HANNAN: Tangled web: The unrecognized value of internet as learning resource


In this increasingly high-tech digital age, we are accustomed to having technology involved in every aspect of our lives. When used properly, computers have the ability to make tasks simpler and more efficient. We have only just begun to tap into this powerful potential.

Technology is pervasive, and its growth shows no signs of slowing. Many college students, soon to be young professionals, are scrambling to keep up with the constant digital progress so as not to get caught between the older generations who are already stably employed and younger generations who are inherently more computer literate.

The classroom seems to be a natural and ideal setting to develop computer skills through the integration of new technology and traditional teaching methods.

Beyond expanded information access, laptops also allow students a better means for organized note-taking than standard pen and paper. Those of us with less-than-neat handwriting or a tendency to doodle are able to quickly type detailed notes with word processors. Organizing these notes within a structured file storage system contained in one hard drive is much more convenient than carrying different notebooks and folders for every class.

But we are having difficulty separating the productivity of computers from their entertainment features. Marquette, like hundreds of other colleges, maintains explicit in-class laptop usage policies.
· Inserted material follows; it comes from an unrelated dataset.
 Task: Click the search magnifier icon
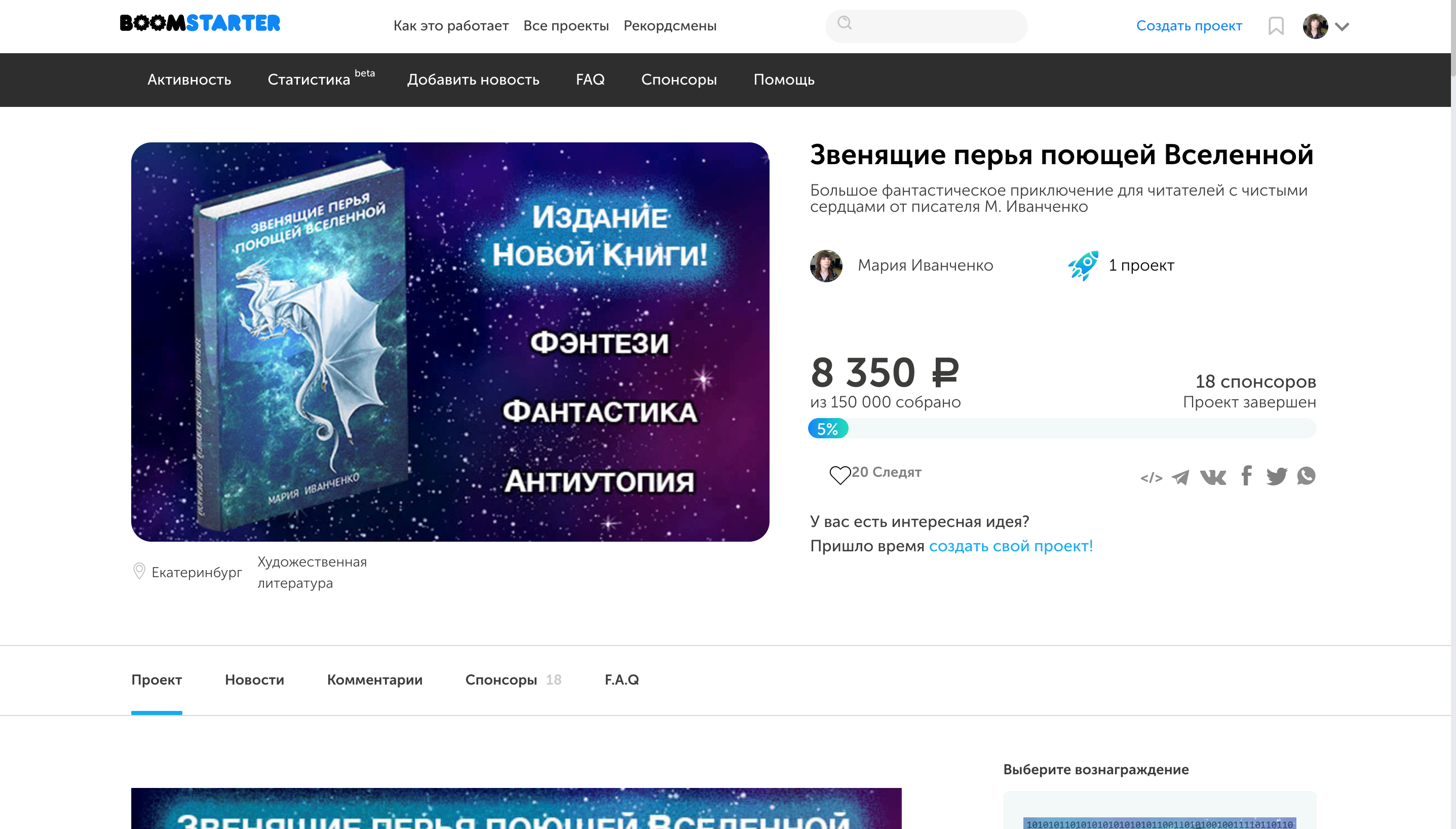click(x=845, y=23)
Among other factors, a significant reason for the rule is its potential to be a distraction, a belief validated by a variety of research studies. The studies claim that laptops are empirically proven to distract both the students using them, and the students nearby.
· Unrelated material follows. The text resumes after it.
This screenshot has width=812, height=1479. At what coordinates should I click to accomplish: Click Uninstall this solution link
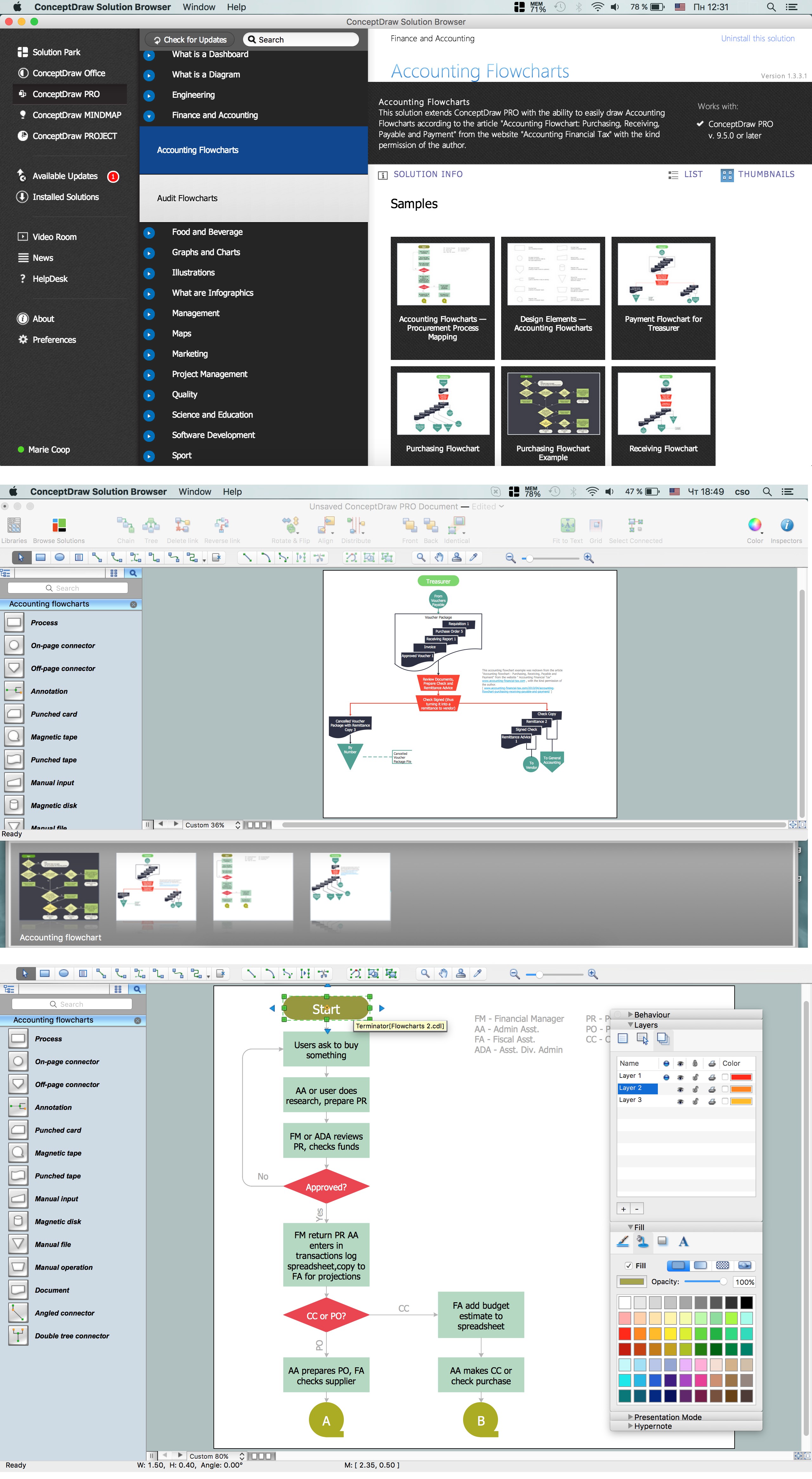[x=757, y=38]
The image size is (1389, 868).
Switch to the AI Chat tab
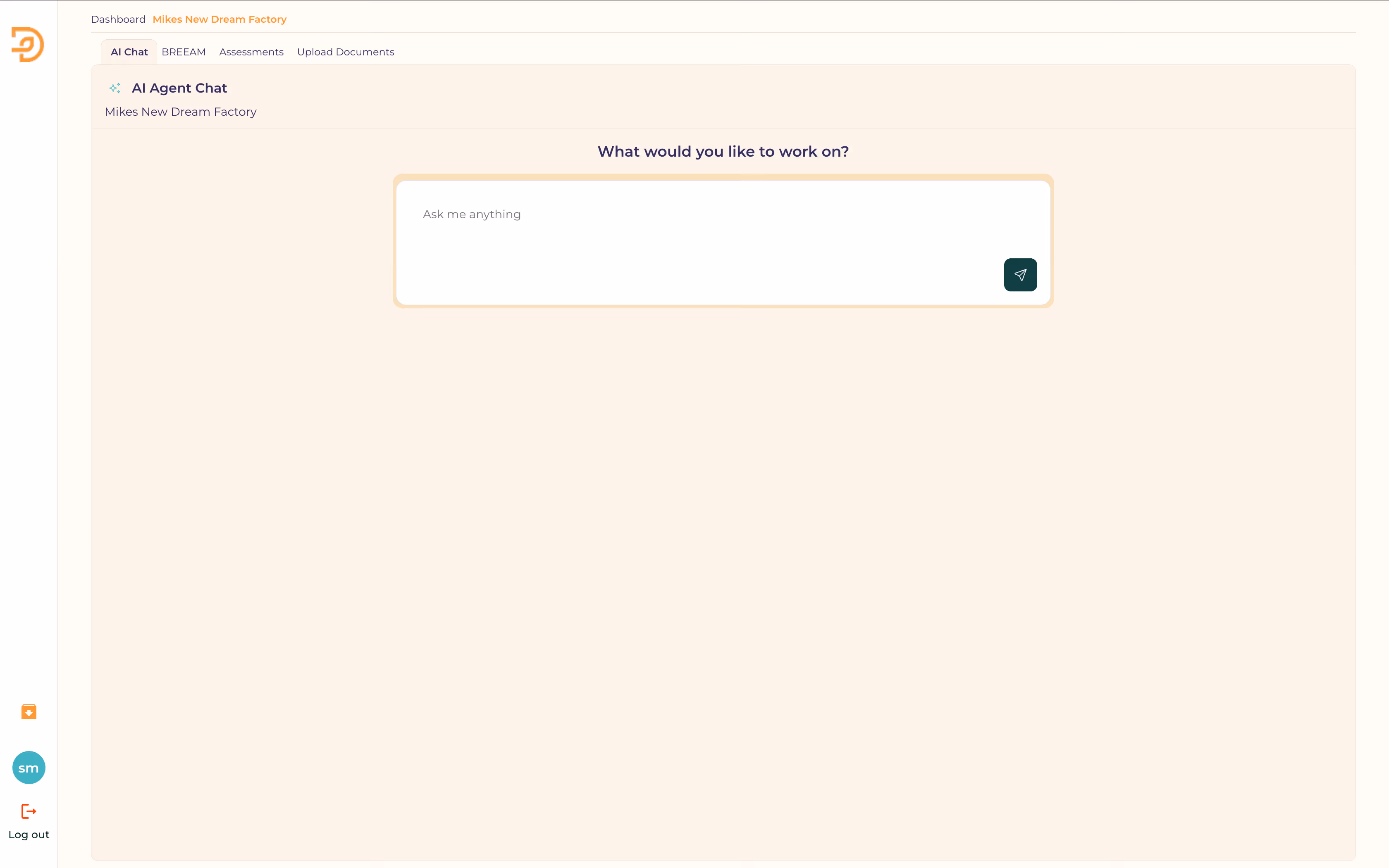click(129, 52)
With the amount of time we spend on our computers, I don’t think any of us need a double blind experiment to come to the same conclusion.

Regardless of what you’re doing on your laptop, be it browsing the web, posting on social media, listening to music or watching Netflix, it is very easy to become fixated on the screen and ignore your surroundings. However, I don’t think this fact alone is enough to completely write off the value of computers in a classroom setting.
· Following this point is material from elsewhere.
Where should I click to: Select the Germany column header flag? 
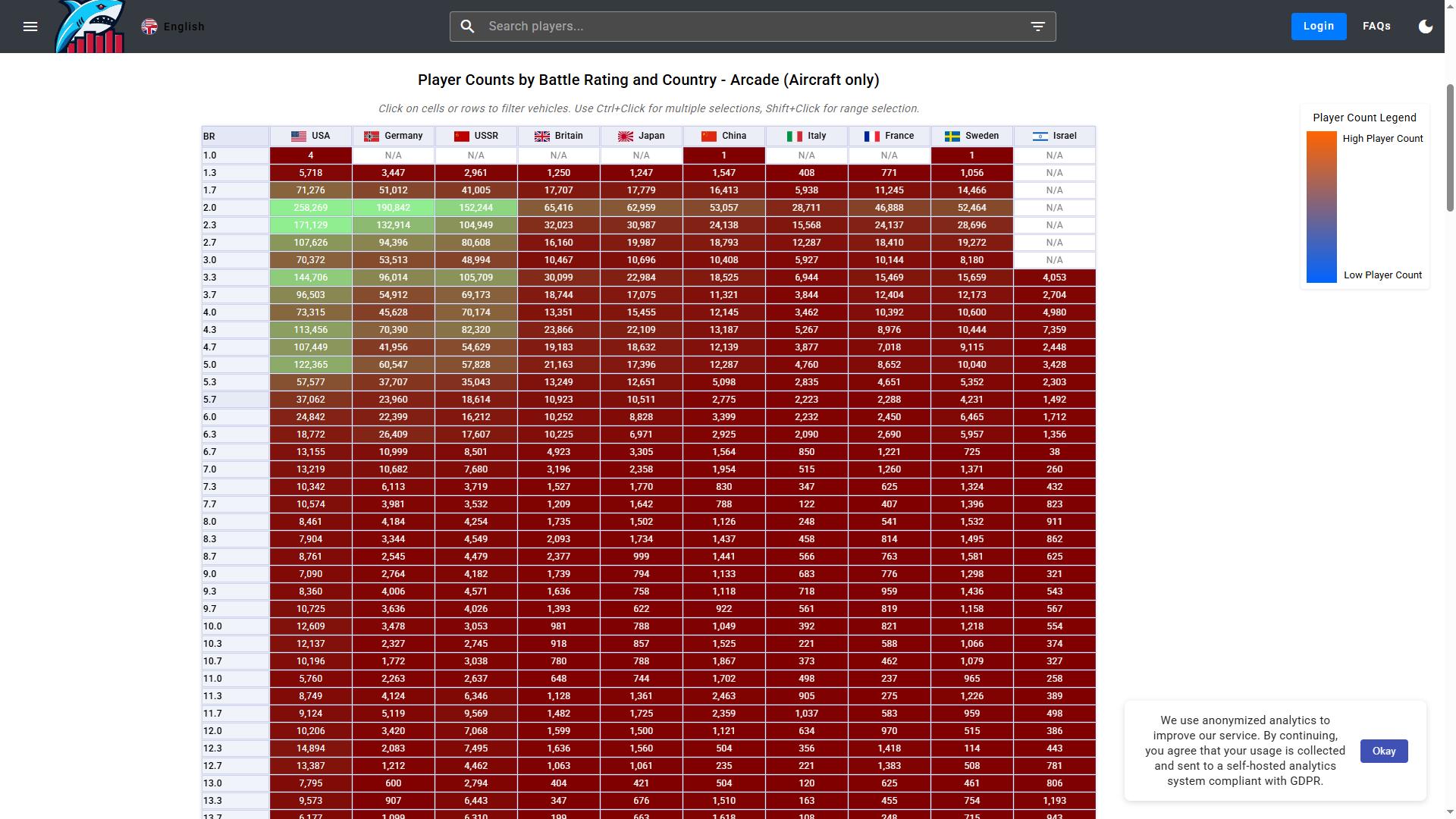(x=372, y=136)
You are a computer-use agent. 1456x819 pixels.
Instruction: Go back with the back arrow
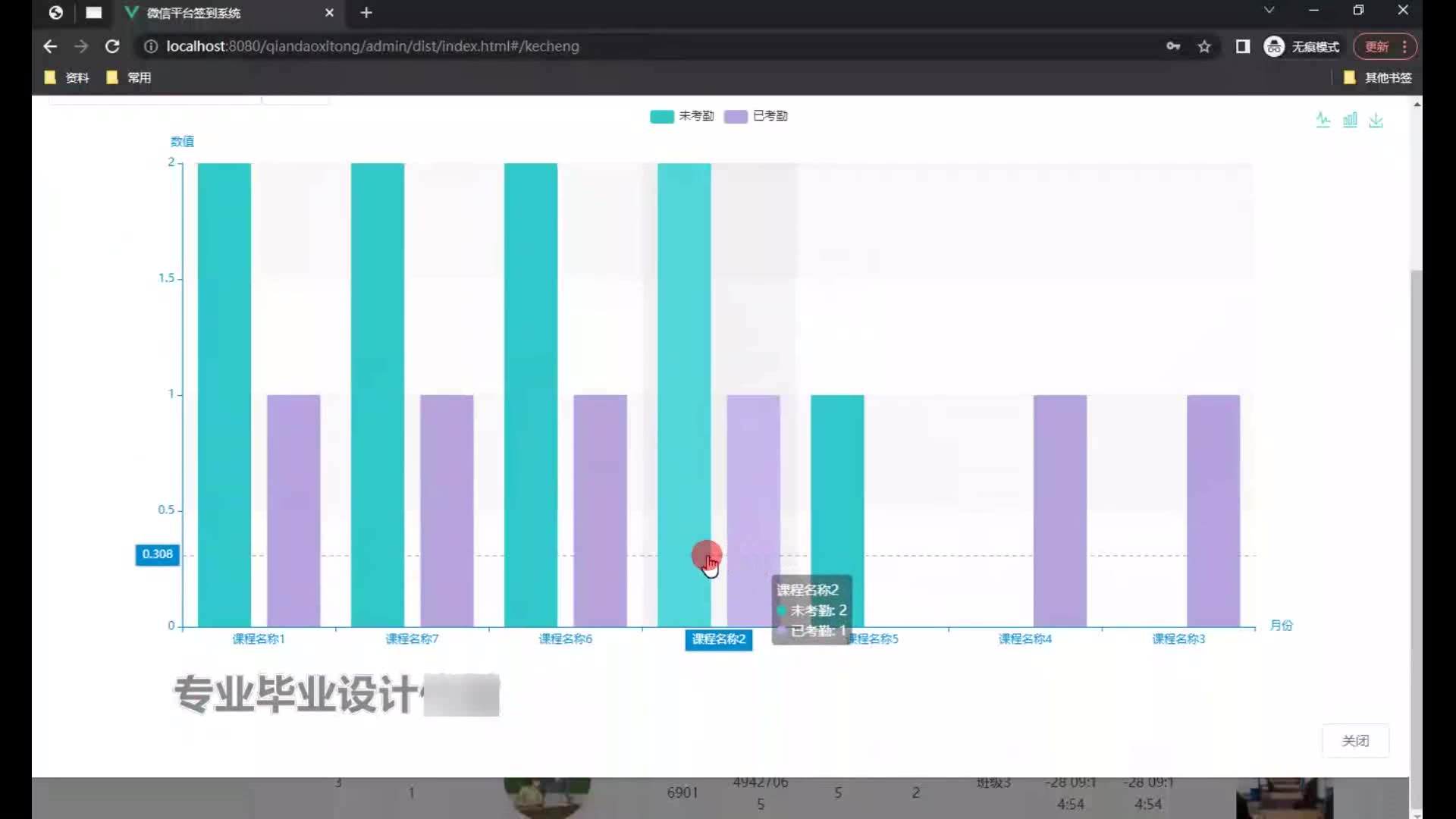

Although many of the entertainment features are obvious distractions, they grant easy access to an unprecedented amount of information that can supplement normal classroom learning.

Engaged students often pose thought provoking questions during class periods that require professors to conduct research in their free time before answering at a later date. But I have been present in multiple classes where this process was expedited to a total of about five seconds via a Google search.

This is just one of many educational benefits that arise from students having all of the information in the world at their fingertips.

Of course, we cannot sell short the importance of knowledgeable teachers leading classes, as computers cannot provide the same kind of personalized one-on-one interaction. However, there is no doubt that students would benefit from having technological resources to address any individual questions they have.

It is easy to understand the university administration’s fear of laptops disrupting learning, as they create a strong temptation to check Facebook instead of listening to lectures. But the fact is, we have a very limited time to overcome that temptation. Once we enter the professional world we’ll be expected to function efficiently with computers every day. Most jobs will require us not only to stay focused while working with computers but also to be well-versed in using them to complete tasks. Why not develop these skills now?

We’ve reached the point where teaching computer programming as an elementary school subject is being  seriously discussed by political leaders. Few people will dispute the value of advanced computer skills, so it makes sense that we want to help our children to develop them at a young age. What doesn’t make sense is why we don’t feel the same way about students within higher education.

Fear of distraction is causing us to miss a crucial opportunity to set ourselves up for future success. All I ask is that we be allowed to make the decision ourselves. Students are well aware of both the positive and negative capabilities computers can have on learning. It is our responsibility to determine which of these capabilities we will pursue.